Quick Questions about Python based KNIME Extension

Hi, KNIMEr, :coffee:

I tried creating a new Python based KNIME Extension for the first time today, and my initial impression is quite positive. However, I have some questions that I’m still confused about even after reading the documentation. I’m wondering if anyone can give me some hints:

  1. After I change my_extension.py, is there an easy way to reload the extension? Restarting KAP every time is quite painful.

  2. I noticed that the development of Python nodes depends on “KNIME Python Extension Development (Labs)”. The word (Labs) makes me a bit concerned that this is just experimental. Will there be significant breaking changes in the future? Does KNIME team have a development roadmap for Python extensions? If developers know this information, it would help them decide whether to jump into this development now (or wait and see).

  3. I noticed that conda_env_path needs to be configured in config.yml. I’m wondering, if I don’t have specific pkgs and just want to use the official default Bundled environment, how should I specify conda_env_path? This way, my extension only needs to rely on the official bundled environment and can be used cross-platform.

Thanks!

Hi @HaveF,

glad to hear you have a positive impression!

  1. See the documentation - no restart of KAP is required for:
  • Changes to the execute and configure runtime logic.
  • Changes to existing parameters e.g. changing the label argument.
  • However, other changes, such as adding a node or changing a node description, require a restart of the Analytics Platform to take effect.
  1. Pinging @carstenhaubold for additional thoughts, but I am confident there will be no significant breaking changes in the near future.
  2. Yes, that is possible! If you want to use the bundled environment, adjust your knime.yml as shown in lines 3, 9 and 10 here.

Let me know whether that helps!

Best
Steffen

2 Likes

Hi @HaveF,

Great that you’re building your own Python extension!

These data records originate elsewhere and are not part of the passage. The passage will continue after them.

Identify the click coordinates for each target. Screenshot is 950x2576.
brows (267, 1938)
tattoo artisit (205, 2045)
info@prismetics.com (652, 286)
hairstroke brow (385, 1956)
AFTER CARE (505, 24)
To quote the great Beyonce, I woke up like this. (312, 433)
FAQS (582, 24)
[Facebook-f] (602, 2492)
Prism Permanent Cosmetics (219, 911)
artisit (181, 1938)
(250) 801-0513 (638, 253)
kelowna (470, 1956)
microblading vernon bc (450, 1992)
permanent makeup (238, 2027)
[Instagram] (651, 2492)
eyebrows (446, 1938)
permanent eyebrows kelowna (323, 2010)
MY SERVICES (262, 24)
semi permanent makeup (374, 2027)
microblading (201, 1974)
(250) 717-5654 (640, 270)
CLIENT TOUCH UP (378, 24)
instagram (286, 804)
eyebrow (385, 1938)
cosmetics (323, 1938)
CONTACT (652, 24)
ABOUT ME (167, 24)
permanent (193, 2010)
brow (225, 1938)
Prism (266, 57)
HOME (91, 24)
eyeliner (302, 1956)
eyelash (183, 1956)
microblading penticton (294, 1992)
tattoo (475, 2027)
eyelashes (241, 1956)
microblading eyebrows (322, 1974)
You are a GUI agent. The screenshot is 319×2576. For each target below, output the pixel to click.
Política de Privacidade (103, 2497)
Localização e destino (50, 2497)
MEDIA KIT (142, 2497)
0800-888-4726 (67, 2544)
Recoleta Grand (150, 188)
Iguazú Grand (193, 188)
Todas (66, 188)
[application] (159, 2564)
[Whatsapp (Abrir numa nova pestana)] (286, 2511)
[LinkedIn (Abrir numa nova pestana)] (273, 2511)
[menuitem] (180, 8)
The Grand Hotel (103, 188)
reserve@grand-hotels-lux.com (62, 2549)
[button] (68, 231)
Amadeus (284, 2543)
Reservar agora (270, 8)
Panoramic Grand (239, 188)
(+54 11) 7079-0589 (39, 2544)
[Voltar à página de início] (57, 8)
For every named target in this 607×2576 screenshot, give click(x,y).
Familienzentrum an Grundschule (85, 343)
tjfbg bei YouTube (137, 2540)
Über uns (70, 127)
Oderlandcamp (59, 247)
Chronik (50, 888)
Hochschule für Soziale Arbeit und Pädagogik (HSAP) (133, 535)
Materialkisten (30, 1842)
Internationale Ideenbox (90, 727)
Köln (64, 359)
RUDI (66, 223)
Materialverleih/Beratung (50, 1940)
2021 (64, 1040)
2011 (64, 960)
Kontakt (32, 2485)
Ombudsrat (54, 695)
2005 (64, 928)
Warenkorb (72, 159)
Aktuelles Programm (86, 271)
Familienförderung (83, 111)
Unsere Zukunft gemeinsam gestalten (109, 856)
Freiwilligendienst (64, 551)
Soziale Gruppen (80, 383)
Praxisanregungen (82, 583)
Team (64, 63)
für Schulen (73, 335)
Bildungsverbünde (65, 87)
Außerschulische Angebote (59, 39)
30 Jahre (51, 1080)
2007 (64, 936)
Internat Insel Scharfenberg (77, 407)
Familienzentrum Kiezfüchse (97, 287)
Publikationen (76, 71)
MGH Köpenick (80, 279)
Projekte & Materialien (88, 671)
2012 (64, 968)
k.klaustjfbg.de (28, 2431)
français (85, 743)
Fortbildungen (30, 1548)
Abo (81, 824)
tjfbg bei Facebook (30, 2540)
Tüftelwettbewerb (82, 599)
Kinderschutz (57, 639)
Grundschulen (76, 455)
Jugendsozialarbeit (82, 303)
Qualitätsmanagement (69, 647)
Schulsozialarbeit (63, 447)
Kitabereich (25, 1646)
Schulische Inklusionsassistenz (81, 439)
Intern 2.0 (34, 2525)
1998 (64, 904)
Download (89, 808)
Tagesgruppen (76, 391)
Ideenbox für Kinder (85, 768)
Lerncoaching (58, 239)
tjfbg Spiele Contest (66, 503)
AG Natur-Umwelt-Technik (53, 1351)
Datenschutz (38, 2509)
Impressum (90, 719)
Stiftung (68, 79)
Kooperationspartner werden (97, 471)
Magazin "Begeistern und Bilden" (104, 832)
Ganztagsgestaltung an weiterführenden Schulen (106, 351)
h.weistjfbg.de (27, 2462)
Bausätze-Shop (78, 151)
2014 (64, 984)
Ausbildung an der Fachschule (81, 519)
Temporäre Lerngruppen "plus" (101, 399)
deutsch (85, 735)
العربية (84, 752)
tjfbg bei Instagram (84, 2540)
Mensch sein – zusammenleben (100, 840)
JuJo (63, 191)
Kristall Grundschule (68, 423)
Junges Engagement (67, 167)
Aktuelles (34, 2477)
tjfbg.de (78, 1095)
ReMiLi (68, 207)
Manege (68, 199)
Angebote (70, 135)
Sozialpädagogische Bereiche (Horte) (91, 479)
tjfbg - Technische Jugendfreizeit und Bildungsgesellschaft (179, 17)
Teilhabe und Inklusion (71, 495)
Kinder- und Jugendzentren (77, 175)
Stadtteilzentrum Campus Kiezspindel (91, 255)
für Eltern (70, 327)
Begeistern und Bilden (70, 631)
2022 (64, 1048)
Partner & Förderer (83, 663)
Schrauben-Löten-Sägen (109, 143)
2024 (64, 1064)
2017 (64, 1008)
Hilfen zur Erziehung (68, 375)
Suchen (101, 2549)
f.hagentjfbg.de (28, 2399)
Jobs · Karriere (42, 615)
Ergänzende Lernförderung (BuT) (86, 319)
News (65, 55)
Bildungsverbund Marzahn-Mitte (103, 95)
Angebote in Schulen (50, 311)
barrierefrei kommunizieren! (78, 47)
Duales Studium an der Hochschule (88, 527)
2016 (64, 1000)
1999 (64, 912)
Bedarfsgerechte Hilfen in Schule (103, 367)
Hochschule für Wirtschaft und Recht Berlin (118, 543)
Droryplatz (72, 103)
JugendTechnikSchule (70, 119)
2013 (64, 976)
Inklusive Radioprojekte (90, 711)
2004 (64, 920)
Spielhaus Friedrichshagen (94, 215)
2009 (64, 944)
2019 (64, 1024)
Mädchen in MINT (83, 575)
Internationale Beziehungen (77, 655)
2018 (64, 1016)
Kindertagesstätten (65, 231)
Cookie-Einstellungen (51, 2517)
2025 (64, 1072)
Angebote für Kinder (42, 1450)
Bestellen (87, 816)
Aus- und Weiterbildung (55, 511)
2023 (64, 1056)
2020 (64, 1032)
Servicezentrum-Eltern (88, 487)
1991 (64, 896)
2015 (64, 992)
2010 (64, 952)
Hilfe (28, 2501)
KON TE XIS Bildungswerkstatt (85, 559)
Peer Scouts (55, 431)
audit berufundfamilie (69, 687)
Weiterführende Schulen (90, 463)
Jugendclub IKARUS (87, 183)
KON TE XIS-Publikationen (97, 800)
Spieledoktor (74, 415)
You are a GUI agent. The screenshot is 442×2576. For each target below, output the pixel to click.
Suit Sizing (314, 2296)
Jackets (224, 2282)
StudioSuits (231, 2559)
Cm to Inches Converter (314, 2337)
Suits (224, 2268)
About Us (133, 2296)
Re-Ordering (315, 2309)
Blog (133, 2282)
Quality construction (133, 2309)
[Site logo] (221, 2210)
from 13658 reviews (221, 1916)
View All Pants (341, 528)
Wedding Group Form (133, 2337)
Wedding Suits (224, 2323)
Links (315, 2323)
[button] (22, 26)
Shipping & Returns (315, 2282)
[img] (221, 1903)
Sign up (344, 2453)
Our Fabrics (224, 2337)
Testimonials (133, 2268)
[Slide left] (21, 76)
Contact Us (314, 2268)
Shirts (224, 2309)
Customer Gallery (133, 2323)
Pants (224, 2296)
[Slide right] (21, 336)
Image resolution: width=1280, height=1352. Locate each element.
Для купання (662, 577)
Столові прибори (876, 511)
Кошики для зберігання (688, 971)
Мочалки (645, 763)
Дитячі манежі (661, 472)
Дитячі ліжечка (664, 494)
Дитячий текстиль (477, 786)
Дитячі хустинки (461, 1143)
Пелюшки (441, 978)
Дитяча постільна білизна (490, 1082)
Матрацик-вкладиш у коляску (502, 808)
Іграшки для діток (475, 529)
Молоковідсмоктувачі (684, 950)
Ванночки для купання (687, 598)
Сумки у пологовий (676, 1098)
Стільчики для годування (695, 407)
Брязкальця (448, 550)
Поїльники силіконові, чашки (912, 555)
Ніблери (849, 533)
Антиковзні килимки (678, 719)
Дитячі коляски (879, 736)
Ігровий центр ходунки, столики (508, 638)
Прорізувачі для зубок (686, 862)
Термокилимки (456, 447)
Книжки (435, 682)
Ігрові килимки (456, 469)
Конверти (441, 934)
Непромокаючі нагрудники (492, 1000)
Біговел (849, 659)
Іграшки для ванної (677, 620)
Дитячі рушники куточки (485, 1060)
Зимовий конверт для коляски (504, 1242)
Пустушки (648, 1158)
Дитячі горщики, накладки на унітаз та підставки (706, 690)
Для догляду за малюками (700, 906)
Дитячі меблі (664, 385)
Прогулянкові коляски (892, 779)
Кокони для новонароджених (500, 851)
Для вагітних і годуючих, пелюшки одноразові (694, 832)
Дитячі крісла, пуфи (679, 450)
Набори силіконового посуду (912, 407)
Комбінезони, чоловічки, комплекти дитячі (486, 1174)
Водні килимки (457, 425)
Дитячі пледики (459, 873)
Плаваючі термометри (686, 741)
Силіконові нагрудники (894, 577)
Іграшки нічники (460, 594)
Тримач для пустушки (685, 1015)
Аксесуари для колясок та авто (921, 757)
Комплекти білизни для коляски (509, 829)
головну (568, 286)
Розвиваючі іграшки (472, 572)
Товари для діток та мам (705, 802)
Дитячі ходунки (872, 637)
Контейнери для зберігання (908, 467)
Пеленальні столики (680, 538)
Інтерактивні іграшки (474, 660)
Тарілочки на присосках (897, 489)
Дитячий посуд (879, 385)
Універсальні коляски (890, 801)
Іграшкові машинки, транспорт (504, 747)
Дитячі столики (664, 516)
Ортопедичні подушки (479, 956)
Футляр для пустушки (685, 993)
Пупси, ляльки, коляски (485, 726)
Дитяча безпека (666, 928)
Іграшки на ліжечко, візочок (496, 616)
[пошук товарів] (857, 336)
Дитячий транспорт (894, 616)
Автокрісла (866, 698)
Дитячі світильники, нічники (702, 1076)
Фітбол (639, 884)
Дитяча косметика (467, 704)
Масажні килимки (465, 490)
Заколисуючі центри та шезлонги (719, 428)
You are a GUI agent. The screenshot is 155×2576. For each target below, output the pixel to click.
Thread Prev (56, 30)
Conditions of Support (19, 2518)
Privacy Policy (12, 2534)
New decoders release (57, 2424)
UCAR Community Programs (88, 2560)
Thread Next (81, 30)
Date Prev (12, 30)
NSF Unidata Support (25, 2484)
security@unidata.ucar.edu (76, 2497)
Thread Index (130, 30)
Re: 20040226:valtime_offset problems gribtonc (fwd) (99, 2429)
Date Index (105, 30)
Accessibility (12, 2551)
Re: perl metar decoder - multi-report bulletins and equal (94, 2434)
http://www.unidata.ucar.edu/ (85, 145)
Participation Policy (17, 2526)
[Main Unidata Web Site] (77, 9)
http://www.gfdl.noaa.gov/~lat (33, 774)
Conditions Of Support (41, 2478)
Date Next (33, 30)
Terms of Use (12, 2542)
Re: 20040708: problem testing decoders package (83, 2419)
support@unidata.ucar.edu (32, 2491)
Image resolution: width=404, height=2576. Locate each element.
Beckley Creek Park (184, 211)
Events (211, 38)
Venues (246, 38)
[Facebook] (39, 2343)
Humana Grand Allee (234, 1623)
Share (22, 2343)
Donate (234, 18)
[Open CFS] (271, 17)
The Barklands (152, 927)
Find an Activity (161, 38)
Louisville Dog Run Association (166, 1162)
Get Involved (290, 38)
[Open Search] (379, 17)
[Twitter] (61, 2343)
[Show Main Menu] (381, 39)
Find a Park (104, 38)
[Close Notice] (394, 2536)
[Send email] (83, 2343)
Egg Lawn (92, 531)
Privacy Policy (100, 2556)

Regarding 2.) we should get rid of the “Labs” label. There are so many Python based extensions now that we will not change anything major with the API any more. We will add new features, but in a backwards compatible way. I’d say it is safe to go ahead – and I’ll make sure we drop the “Labs” label soon.

Best,
Carsten

2 Likes

@steffen_KNIME Thank you for the link. I think I indeed missed that part of the documentation you mentioned. As for the sklearn extension, haha, I forgot, this is a great example for learning Python extensions! Thank you very much!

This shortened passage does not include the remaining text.